#### YOUR TASK:
Extract the complete listing and output it unchanged.

#### EXTRACTED RECORDS:
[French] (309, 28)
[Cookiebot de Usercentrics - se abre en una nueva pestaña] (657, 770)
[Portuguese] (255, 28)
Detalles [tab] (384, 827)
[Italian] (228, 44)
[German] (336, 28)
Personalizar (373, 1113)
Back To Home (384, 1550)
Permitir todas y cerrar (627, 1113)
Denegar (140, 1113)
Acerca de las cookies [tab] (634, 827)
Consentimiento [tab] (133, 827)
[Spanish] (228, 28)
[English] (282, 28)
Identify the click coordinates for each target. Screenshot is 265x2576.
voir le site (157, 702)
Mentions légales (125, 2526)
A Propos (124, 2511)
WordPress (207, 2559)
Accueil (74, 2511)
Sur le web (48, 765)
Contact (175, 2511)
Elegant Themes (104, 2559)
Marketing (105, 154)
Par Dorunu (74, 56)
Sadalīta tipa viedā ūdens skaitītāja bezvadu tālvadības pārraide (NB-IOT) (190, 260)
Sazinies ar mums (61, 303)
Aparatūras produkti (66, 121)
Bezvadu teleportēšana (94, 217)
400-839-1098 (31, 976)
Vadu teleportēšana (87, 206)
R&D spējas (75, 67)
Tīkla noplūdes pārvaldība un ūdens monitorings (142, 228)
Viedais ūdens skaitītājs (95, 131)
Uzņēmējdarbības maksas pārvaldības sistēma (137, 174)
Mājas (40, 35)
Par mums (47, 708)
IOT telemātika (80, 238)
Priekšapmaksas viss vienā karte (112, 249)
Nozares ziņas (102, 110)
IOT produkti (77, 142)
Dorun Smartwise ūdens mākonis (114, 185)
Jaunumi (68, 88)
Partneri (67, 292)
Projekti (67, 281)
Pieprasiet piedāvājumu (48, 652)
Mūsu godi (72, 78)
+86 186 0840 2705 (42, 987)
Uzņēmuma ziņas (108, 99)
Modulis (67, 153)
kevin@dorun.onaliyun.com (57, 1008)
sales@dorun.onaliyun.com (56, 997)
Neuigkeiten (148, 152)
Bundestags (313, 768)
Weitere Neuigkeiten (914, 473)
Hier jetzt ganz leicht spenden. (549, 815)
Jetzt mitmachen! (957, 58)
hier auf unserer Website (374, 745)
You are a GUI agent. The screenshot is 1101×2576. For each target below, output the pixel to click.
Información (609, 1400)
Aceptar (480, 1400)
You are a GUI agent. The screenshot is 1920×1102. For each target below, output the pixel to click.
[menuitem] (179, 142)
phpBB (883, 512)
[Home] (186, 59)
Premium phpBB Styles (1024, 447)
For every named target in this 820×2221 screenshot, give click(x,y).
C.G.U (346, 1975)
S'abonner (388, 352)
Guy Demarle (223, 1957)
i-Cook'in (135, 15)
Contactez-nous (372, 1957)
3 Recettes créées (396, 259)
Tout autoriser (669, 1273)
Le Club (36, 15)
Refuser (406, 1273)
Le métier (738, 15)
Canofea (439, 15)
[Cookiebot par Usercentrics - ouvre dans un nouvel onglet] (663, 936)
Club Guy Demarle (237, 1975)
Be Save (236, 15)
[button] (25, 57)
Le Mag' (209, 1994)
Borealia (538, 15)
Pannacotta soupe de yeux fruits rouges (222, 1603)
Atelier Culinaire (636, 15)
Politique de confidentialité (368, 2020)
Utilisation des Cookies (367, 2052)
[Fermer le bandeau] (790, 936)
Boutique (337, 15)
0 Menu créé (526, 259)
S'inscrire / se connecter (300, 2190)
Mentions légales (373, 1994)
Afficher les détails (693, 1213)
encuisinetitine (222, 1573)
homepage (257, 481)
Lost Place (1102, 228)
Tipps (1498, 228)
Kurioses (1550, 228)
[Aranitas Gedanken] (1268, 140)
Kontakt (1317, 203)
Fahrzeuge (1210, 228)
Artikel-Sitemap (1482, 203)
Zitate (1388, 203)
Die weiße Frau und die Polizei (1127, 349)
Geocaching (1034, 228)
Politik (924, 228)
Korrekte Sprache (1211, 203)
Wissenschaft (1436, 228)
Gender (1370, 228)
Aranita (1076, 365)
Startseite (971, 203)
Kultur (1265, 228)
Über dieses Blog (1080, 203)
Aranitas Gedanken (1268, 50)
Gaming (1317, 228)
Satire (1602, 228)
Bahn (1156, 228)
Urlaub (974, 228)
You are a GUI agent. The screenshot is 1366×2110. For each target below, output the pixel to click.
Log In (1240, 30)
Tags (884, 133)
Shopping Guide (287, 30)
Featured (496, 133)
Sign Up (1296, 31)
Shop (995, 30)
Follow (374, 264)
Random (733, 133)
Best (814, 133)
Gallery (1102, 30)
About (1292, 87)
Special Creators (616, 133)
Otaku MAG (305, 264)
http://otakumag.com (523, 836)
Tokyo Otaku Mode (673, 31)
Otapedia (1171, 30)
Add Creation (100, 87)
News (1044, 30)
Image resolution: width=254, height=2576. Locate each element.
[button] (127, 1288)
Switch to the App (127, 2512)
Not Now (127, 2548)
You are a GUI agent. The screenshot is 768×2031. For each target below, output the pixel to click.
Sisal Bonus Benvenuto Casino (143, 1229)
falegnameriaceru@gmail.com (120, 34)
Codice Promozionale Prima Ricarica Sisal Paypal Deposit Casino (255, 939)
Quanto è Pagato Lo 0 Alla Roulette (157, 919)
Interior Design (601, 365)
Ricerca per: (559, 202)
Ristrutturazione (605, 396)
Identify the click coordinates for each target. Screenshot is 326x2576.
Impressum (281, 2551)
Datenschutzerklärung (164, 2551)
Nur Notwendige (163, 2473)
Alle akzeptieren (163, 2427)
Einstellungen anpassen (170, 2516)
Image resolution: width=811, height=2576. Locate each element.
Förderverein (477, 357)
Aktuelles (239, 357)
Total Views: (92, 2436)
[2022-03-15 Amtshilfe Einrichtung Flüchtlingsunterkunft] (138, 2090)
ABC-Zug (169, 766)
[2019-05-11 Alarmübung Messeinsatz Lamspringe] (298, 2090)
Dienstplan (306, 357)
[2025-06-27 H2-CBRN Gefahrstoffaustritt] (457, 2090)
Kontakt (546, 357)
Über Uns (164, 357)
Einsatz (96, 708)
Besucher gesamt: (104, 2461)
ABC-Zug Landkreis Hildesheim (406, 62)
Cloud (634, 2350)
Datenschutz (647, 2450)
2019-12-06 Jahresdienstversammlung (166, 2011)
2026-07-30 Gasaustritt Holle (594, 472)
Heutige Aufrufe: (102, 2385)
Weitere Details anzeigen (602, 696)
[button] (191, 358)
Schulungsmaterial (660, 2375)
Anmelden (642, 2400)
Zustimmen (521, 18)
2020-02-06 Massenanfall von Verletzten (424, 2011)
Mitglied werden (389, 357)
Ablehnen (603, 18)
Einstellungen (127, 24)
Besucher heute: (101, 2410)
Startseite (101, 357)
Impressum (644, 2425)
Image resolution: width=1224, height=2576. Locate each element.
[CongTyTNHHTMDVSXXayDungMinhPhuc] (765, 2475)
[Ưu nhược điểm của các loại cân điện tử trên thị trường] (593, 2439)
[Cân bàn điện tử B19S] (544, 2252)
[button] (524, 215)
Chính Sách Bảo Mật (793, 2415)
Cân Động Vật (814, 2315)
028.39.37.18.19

#### EXPECTED ANSWER:
[French] (309, 28)
[Cookiebot de Usercentrics - se abre en una nueva pestaña] (657, 770)
[Portuguese] (255, 28)
Detalles [tab] (384, 827)
[Italian] (228, 44)
[German] (336, 28)
Personalizar (373, 1113)
Back To Home (384, 1550)
Permitir todas y cerrar (627, 1113)
Denegar (140, 1113)
Acerca de las cookies [tab] (634, 827)
Consentimiento [tab] (133, 827)
[Spanish] (228, 28)
[English] (282, 28)
Identify the click coordinates for each target. Screenshot is 265x2576.
voir le site (157, 702)
Mentions légales (125, 2526)
A Propos (124, 2511)
WordPress (207, 2559)
Accueil (74, 2511)
Sur le web (48, 765)
Contact (175, 2511)
Elegant Themes (104, 2559)
Marketing (105, 154)
Par Dorunu (74, 56)
Sadalīta tipa viedā ūdens skaitītāja bezvadu tālvadības pārraide (NB-IOT) (190, 260)
Sazinies ar mums (61, 303)
Aparatūras produkti (66, 121)
Bezvadu teleportēšana (94, 217)
400-839-1098 (31, 976)
Vadu teleportēšana (87, 206)
R&D spējas (75, 67)
Tīkla noplūdes pārvaldība un ūdens monitorings (142, 228)
Viedais ūdens skaitītājs (95, 131)
Uzņēmējdarbības maksas pārvaldības sistēma (137, 174)
Mājas (40, 35)
Par mums (47, 708)
IOT telemātika (80, 238)
Priekšapmaksas viss vienā karte (112, 249)
Nozares ziņas (102, 110)
IOT produkti (77, 142)
Dorun Smartwise ūdens mākonis (114, 185)
Jaunumi (68, 88)
Partneri (67, 292)
Projekti (67, 281)
Pieprasiet piedāvājumu (48, 652)
Mūsu godi (72, 78)
+86 186 0840 2705 (42, 987)
Uzņēmuma ziņas (108, 99)
Modulis (67, 153)
kevin@dorun.onaliyun.com (57, 1008)
sales@dorun.onaliyun.com (56, 997)
Neuigkeiten (148, 152)
Bundestags (313, 768)
Weitere Neuigkeiten (914, 473)
Hier jetzt ganz leicht spenden. (549, 815)
Jetzt mitmachen! (957, 58)
hier auf unserer Website (374, 745)
You are a GUI agent. The screenshot is 1101×2576. For each target below, output the pixel to click.
Información (609, 1400)
Aceptar (480, 1400)
You are a GUI agent. The screenshot is 1920×1102. For each target below, output the pixel to click.
[menuitem] (179, 142)
phpBB (883, 512)
[Home] (186, 59)
Premium phpBB Styles (1024, 447)
For every named target in this 820×2221 screenshot, give click(x,y).
C.G.U (346, 1975)
S'abonner (388, 352)
Guy Demarle (223, 1957)
i-Cook'in (135, 15)
Contactez-nous (372, 1957)
3 Recettes créées (396, 259)
Tout autoriser (669, 1273)
Le Club (36, 15)
Refuser (406, 1273)
Le métier (738, 15)
Canofea (439, 15)
[Cookiebot par Usercentrics - ouvre dans un nouvel onglet] (663, 936)
Club Guy Demarle (237, 1975)
Be Save (236, 15)
[button] (25, 57)
Le Mag' (209, 1994)
Borealia (538, 15)
Pannacotta soupe de yeux fruits rouges (222, 1603)
Atelier Culinaire (636, 15)
Politique de confidentialité (368, 2020)
Utilisation des Cookies (367, 2052)
[Fermer le bandeau] (790, 936)
Boutique (337, 15)
0 Menu créé (526, 259)
S'inscrire / se connecter (300, 2190)
Mentions légales (373, 1994)
Afficher les détails (693, 1213)
encuisinetitine (222, 1573)
homepage (257, 481)
Lost Place (1102, 228)
Tipps (1498, 228)
Kurioses (1550, 228)
[Aranitas Gedanken] (1268, 140)
Kontakt (1317, 203)
Fahrzeuge (1210, 228)
Artikel-Sitemap (1482, 203)
Zitate (1388, 203)
Die weiße Frau und die Polizei (1127, 349)
Geocaching (1034, 228)
Politik (924, 228)
Korrekte Sprache (1211, 203)
Wissenschaft (1436, 228)
Gender (1370, 228)
Aranita (1076, 365)
Startseite (971, 203)
Kultur (1265, 228)
Über dieses Blog (1080, 203)
Aranitas Gedanken (1268, 50)
Gaming (1317, 228)
Satire (1602, 228)
Bahn (1156, 228)
Urlaub (974, 228)
You are a GUI agent. The screenshot is 1366×2110. For each target below, output the pixel to click.
Log In (1240, 30)
Tags (884, 133)
Shopping Guide (287, 30)
Featured (496, 133)
Sign Up (1296, 31)
Shop (995, 30)
Follow (374, 264)
Random (733, 133)
Best (814, 133)
Gallery (1102, 30)
About (1292, 87)
Special Creators (616, 133)
Otaku MAG (305, 264)
http://otakumag.com (523, 836)
Tokyo Otaku Mode (673, 31)
Otapedia (1171, 30)
Add Creation (100, 87)
News (1044, 30)
Image resolution: width=254, height=2576. Locate each element.
[button] (127, 1288)
Switch to the App (127, 2512)
Not Now (127, 2548)
You are a GUI agent. The screenshot is 768×2031. For each target below, output the pixel to click.
Sisal Bonus Benvenuto Casino (143, 1229)
falegnameriaceru@gmail.com (120, 34)
Codice Promozionale Prima Ricarica Sisal Paypal Deposit Casino (255, 939)
Quanto è Pagato Lo 0 Alla Roulette (157, 919)
Interior Design (601, 365)
Ricerca per: (559, 202)
Ristrutturazione (605, 396)
Identify the click coordinates for each target. Screenshot is 326x2576.
Impressum (281, 2551)
Datenschutzerklärung (164, 2551)
Nur Notwendige (163, 2473)
Alle akzeptieren (163, 2427)
Einstellungen anpassen (170, 2516)
Image resolution: width=811, height=2576. Locate each element.
Förderverein (477, 357)
Aktuelles (239, 357)
Total Views: (92, 2436)
[2022-03-15 Amtshilfe Einrichtung Flüchtlingsunterkunft] (138, 2090)
ABC-Zug (169, 766)
[2019-05-11 Alarmübung Messeinsatz Lamspringe] (298, 2090)
Dienstplan (306, 357)
[2025-06-27 H2-CBRN Gefahrstoffaustritt] (457, 2090)
Kontakt (546, 357)
Über Uns (164, 357)
Einsatz (96, 708)
Besucher gesamt: (104, 2461)
ABC-Zug Landkreis Hildesheim (406, 62)
Cloud (634, 2350)
Datenschutz (647, 2450)
2019-12-06 Jahresdienstversammlung (166, 2011)
2026-07-30 Gasaustritt Holle (594, 472)
Heutige Aufrufe: (102, 2385)
Weitere Details anzeigen (602, 696)
[button] (191, 358)
Schulungsmaterial (660, 2375)
Anmelden (642, 2400)
Zustimmen (521, 18)
2020-02-06 Massenanfall von Verletzten (424, 2011)
Mitglied werden (389, 357)
Ablehnen (603, 18)
Einstellungen (127, 24)
Besucher heute: (101, 2410)
Startseite (101, 357)
Impressum (644, 2425)
Image resolution: width=1224, height=2576. Locate each element.
[CongTyTNHHTMDVSXXayDungMinhPhuc] (765, 2475)
[Ưu nhược điểm của các loại cân điện tử trên thị trường] (593, 2439)
[Cân bàn điện tử B19S] (544, 2252)
[button] (524, 215)
Chính Sách Bảo Mật (793, 2415)
Cân Động Vật (814, 2315)
028.39.37.18.19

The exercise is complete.